__Directions__:
Repeat the data. Keep each line identical.

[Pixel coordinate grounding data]
BEGIN

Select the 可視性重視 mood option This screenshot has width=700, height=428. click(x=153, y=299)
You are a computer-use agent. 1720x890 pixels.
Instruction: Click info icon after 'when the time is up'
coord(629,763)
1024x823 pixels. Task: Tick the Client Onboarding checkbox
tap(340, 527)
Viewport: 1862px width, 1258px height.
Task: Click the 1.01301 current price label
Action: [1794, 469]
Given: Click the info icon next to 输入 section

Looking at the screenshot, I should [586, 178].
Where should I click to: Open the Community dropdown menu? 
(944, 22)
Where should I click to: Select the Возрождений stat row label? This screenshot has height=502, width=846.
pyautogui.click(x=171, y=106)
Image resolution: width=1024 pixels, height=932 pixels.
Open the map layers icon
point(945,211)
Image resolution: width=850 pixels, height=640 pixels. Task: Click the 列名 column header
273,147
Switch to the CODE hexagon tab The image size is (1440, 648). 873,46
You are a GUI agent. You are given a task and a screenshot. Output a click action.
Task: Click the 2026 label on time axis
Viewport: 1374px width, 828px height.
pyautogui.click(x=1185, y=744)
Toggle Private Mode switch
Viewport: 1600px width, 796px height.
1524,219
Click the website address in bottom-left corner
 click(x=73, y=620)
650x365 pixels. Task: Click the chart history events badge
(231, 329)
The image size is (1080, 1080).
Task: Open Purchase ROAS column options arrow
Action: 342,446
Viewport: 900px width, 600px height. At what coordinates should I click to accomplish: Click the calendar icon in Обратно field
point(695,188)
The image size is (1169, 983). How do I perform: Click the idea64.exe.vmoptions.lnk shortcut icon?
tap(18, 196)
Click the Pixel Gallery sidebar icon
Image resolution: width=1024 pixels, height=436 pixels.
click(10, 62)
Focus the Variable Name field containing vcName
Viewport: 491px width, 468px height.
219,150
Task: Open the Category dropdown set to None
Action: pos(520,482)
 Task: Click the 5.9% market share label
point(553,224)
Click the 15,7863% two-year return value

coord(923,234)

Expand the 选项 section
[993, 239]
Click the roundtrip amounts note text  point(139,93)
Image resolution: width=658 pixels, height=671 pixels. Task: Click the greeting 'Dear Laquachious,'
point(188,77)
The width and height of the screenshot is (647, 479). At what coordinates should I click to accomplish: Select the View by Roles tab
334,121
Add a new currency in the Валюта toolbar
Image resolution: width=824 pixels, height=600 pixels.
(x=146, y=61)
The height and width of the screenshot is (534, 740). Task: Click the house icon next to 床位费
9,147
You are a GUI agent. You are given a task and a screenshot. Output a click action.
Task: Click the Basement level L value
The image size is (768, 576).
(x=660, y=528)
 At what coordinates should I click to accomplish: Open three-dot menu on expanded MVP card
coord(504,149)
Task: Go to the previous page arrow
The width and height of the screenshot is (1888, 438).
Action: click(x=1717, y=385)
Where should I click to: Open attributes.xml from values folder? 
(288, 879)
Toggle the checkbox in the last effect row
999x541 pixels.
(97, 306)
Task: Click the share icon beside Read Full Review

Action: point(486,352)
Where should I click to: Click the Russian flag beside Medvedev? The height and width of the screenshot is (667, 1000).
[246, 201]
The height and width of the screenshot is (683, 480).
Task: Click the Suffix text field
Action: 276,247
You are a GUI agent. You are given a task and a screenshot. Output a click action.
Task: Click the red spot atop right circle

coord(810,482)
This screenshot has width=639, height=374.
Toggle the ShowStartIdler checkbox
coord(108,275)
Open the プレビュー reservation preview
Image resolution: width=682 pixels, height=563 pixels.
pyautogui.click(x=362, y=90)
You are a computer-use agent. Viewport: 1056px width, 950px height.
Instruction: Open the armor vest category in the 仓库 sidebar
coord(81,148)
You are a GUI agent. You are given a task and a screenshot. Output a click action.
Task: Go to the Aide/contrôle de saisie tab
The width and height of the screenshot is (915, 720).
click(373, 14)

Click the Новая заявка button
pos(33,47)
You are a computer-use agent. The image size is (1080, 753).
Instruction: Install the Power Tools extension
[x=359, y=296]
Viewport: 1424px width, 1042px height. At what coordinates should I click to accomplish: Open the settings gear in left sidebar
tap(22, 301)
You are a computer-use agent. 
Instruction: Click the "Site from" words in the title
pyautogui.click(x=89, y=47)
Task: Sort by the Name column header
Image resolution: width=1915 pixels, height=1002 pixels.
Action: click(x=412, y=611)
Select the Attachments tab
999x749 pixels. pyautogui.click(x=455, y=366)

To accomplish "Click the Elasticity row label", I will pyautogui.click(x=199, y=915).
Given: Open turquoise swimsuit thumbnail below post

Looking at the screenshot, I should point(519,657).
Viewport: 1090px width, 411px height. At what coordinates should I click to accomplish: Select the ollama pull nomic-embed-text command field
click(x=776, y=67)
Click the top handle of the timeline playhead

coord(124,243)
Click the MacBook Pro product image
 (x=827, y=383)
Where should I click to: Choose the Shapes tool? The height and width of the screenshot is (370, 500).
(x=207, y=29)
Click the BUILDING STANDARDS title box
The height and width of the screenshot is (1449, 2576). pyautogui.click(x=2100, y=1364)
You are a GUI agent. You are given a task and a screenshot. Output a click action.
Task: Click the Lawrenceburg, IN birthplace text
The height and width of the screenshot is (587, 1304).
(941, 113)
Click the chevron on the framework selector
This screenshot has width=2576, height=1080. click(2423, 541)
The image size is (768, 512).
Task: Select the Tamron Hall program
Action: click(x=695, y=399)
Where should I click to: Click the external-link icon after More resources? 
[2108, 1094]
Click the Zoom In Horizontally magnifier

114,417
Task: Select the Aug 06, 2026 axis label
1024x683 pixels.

END

__Task result__:
Select the 可視性重視 mood option This screenshot has width=700, height=428. click(x=153, y=299)
You are a computer-use agent. 1720x890 pixels.
Instruction: Click info icon after 'when the time is up'
coord(629,763)
1024x823 pixels. Task: Tick the Client Onboarding checkbox
tap(340, 527)
Viewport: 1862px width, 1258px height.
Task: Click the 1.01301 current price label
Action: [1794, 469]
Given: Click the info icon next to 输入 section

Looking at the screenshot, I should [586, 178].
Where should I click to: Open the Community dropdown menu? 
(944, 22)
Where should I click to: Select the Возрождений stat row label? This screenshot has height=502, width=846.
pyautogui.click(x=171, y=106)
Image resolution: width=1024 pixels, height=932 pixels.
Open the map layers icon
point(945,211)
Image resolution: width=850 pixels, height=640 pixels. Task: Click the 列名 column header
273,147
Switch to the CODE hexagon tab The image size is (1440, 648). 873,46
You are a GUI agent. You are given a task and a screenshot. Output a click action.
Task: Click the 2026 label on time axis
Viewport: 1374px width, 828px height.
pyautogui.click(x=1185, y=744)
Toggle Private Mode switch
Viewport: 1600px width, 796px height.
1524,219
Click the website address in bottom-left corner
 click(x=73, y=620)
650x365 pixels. Task: Click the chart history events badge
(231, 329)
The image size is (1080, 1080).
Task: Open Purchase ROAS column options arrow
Action: 342,446
Viewport: 900px width, 600px height. At what coordinates should I click to accomplish: Click the calendar icon in Обратно field
point(695,188)
The image size is (1169, 983). How do I perform: Click the idea64.exe.vmoptions.lnk shortcut icon?
tap(18, 196)
Click the Pixel Gallery sidebar icon
Image resolution: width=1024 pixels, height=436 pixels.
click(10, 62)
Focus the Variable Name field containing vcName
Viewport: 491px width, 468px height.
219,150
Task: Open the Category dropdown set to None
Action: pos(520,482)
 Task: Click the 5.9% market share label
point(553,224)
Click the 15,7863% two-year return value

coord(923,234)

Expand the 选项 section
[993, 239]
Click the roundtrip amounts note text  point(139,93)
Image resolution: width=658 pixels, height=671 pixels. Task: Click the greeting 'Dear Laquachious,'
point(188,77)
The width and height of the screenshot is (647, 479). At what coordinates should I click to accomplish: Select the View by Roles tab
334,121
Add a new currency in the Валюта toolbar
Image resolution: width=824 pixels, height=600 pixels.
(x=146, y=61)
The height and width of the screenshot is (534, 740). Task: Click the house icon next to 床位费
9,147
You are a GUI agent. You are given a task and a screenshot. Output a click action.
Task: Click the Basement level L value
The image size is (768, 576).
(x=660, y=528)
 At what coordinates should I click to accomplish: Open three-dot menu on expanded MVP card
coord(504,149)
Task: Go to the previous page arrow
The width and height of the screenshot is (1888, 438).
Action: click(x=1717, y=385)
Where should I click to: Open attributes.xml from values folder? 
(288, 879)
Toggle the checkbox in the last effect row
999x541 pixels.
(97, 306)
Task: Click the share icon beside Read Full Review

Action: point(486,352)
Where should I click to: Click the Russian flag beside Medvedev? The height and width of the screenshot is (667, 1000).
[246, 201]
The height and width of the screenshot is (683, 480).
Task: Click the Suffix text field
Action: 276,247
You are a GUI agent. You are given a task and a screenshot. Output a click action.
Task: Click the red spot atop right circle

coord(810,482)
This screenshot has width=639, height=374.
Toggle the ShowStartIdler checkbox
coord(108,275)
Open the プレビュー reservation preview
Image resolution: width=682 pixels, height=563 pixels.
pyautogui.click(x=362, y=90)
You are a computer-use agent. Viewport: 1056px width, 950px height.
Instruction: Open the armor vest category in the 仓库 sidebar
coord(81,148)
You are a GUI agent. You are given a task and a screenshot. Output a click action.
Task: Go to the Aide/contrôle de saisie tab
The width and height of the screenshot is (915, 720).
click(373, 14)

Click the Новая заявка button
pos(33,47)
You are a computer-use agent. The image size is (1080, 753).
Instruction: Install the Power Tools extension
[x=359, y=296]
Viewport: 1424px width, 1042px height. At what coordinates should I click to accomplish: Open the settings gear in left sidebar
tap(22, 301)
You are a computer-use agent. 
Instruction: Click the "Site from" words in the title
pyautogui.click(x=89, y=47)
Task: Sort by the Name column header
Image resolution: width=1915 pixels, height=1002 pixels.
Action: click(x=412, y=611)
Select the Attachments tab
999x749 pixels. pyautogui.click(x=455, y=366)

To accomplish "Click the Elasticity row label", I will pyautogui.click(x=199, y=915).
Given: Open turquoise swimsuit thumbnail below post

Looking at the screenshot, I should point(519,657).
Viewport: 1090px width, 411px height. At what coordinates should I click to accomplish: Select the ollama pull nomic-embed-text command field
click(x=776, y=67)
Click the top handle of the timeline playhead

coord(124,243)
Click the MacBook Pro product image
 (x=827, y=383)
Where should I click to: Choose the Shapes tool? The height and width of the screenshot is (370, 500).
(x=207, y=29)
Click the BUILDING STANDARDS title box
The height and width of the screenshot is (1449, 2576). pyautogui.click(x=2100, y=1364)
You are a GUI agent. You are given a task and a screenshot. Output a click action.
Task: Click the Lawrenceburg, IN birthplace text
The height and width of the screenshot is (587, 1304).
(941, 113)
Click the chevron on the framework selector
This screenshot has width=2576, height=1080. click(2423, 541)
The image size is (768, 512).
Task: Select the Tamron Hall program
Action: click(x=695, y=399)
Where should I click to: Click the external-link icon after More resources? 
[2108, 1094]
Click the Zoom In Horizontally magnifier

114,417
Task: Select the Aug 06, 2026 axis label
1024x683 pixels.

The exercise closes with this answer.